:: DATA SHOWN
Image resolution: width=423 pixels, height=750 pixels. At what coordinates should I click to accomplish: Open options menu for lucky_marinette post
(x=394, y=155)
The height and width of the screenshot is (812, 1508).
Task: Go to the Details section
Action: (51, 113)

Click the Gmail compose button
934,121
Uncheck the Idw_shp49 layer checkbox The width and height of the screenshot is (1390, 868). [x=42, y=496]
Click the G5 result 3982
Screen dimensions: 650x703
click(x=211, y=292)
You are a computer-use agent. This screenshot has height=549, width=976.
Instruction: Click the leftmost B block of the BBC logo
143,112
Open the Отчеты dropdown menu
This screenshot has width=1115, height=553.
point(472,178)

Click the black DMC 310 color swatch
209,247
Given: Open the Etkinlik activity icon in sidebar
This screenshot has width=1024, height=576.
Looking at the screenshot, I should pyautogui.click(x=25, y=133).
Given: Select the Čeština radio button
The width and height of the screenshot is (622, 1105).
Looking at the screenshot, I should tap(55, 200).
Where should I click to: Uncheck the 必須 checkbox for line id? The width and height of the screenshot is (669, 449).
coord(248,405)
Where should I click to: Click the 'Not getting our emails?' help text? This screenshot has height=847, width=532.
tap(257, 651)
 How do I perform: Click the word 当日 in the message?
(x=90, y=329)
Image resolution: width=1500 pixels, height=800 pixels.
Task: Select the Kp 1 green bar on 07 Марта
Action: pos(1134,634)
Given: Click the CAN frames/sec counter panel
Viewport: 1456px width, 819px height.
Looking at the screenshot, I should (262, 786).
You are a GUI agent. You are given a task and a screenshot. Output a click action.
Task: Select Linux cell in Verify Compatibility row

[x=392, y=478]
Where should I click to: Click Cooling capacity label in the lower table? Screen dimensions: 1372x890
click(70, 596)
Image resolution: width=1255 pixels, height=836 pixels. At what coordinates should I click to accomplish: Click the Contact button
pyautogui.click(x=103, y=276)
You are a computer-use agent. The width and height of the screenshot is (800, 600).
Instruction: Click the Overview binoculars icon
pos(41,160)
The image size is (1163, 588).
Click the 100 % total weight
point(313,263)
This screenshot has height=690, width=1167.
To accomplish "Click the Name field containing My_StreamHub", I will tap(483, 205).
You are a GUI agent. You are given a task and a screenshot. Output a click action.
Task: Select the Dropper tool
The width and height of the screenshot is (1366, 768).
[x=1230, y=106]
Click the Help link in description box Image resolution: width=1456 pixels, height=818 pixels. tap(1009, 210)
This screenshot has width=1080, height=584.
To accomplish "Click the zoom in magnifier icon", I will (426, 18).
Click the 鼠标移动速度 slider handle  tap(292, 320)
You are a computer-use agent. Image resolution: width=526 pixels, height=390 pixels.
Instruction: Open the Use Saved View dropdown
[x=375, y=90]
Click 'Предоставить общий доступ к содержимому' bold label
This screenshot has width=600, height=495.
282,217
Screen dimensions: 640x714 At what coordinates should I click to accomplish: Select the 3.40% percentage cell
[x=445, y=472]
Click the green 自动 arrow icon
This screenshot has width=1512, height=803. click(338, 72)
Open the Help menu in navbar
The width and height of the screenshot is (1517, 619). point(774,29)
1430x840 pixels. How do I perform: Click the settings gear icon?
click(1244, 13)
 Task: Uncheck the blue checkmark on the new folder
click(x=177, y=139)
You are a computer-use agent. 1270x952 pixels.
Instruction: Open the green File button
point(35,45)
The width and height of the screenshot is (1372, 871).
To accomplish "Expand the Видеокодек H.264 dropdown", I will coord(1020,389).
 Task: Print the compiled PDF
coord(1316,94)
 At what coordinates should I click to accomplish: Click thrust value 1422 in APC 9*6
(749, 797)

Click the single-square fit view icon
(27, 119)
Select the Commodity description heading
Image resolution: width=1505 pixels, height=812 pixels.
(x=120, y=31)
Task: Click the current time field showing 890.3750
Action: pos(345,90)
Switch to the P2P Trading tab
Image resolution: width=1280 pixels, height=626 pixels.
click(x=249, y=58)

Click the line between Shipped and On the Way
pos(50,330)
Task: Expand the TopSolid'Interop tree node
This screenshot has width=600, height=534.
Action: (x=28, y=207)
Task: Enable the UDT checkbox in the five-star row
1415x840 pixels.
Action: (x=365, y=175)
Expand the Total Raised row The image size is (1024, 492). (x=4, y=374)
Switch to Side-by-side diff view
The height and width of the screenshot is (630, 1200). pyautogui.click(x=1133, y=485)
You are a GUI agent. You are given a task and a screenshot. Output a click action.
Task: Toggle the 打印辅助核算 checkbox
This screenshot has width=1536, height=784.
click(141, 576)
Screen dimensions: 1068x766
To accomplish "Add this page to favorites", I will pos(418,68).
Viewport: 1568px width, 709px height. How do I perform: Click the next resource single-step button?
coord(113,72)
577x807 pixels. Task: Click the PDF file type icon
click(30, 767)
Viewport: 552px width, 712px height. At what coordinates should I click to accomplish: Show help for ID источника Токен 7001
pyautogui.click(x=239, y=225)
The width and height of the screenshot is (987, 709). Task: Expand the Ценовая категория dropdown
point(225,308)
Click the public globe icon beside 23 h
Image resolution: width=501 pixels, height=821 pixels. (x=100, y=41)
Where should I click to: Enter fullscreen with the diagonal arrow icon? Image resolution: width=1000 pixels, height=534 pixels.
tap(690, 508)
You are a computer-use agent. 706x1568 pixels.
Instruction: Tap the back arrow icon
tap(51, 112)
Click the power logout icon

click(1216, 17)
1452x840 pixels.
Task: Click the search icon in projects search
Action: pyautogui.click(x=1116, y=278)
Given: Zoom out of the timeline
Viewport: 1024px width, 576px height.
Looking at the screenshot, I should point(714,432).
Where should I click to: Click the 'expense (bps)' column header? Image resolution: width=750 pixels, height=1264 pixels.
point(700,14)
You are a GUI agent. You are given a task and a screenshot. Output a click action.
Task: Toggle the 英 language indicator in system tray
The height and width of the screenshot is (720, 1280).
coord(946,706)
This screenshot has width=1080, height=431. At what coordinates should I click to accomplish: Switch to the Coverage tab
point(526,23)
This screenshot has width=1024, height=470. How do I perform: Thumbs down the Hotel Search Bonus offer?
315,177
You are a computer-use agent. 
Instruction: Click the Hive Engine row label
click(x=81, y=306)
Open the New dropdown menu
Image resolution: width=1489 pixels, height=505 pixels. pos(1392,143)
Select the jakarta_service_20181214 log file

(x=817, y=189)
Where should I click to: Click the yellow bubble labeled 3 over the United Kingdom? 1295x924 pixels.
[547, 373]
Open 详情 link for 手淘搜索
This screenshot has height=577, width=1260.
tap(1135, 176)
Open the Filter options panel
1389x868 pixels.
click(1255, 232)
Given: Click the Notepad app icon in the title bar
::::
# THE PROBLEM:
Express everything from the line containing "Task: Expand the TopSolid'Interop tree node" down to the line containing "pyautogui.click(x=239, y=225)" as a Markdown table with the columns Row and Line, numbering each row and leaving out any blank lines.

# PROBLEM SOLUTION:
| Row | Line |
|---|---|
| 1 | Task: Expand the TopSolid'Interop tree node |
| 2 | This screenshot has width=600, height=534. |
| 3 | Action: (x=28, y=207) |
| 4 | Task: Enable the UDT checkbox in the five-star row |
| 5 | 1415x840 pixels. |
| 6 | Action: (x=365, y=175) |
| 7 | Expand the Total Raised row The image size is (1024, 492). (x=4, y=374) |
| 8 | Switch to Side-by-side diff view |
| 9 | The height and width of the screenshot is (630, 1200). pyautogui.click(x=1133, y=485) |
| 10 | You are a GUI agent. You are given a task and a screenshot. Output a click action. |
| 11 | Task: Toggle the 打印辅助核算 checkbox |
| 12 | This screenshot has width=1536, height=784. |
| 13 | click(141, 576) |
| 14 | Screen dimensions: 1068x766 |
| 15 | To accomplish "Add this page to favorites", I will pos(418,68). |
| 16 | Viewport: 1568px width, 709px height. How do I perform: Click the next resource single-step button? |
| 17 | coord(113,72) |
| 18 | 577x807 pixels. Task: Click the PDF file type icon |
| 19 | click(30, 767) |
| 20 | Viewport: 552px width, 712px height. At what coordinates should I click to accomplish: Show help for ID источника Токен 7001 |
| 21 | pyautogui.click(x=239, y=225) |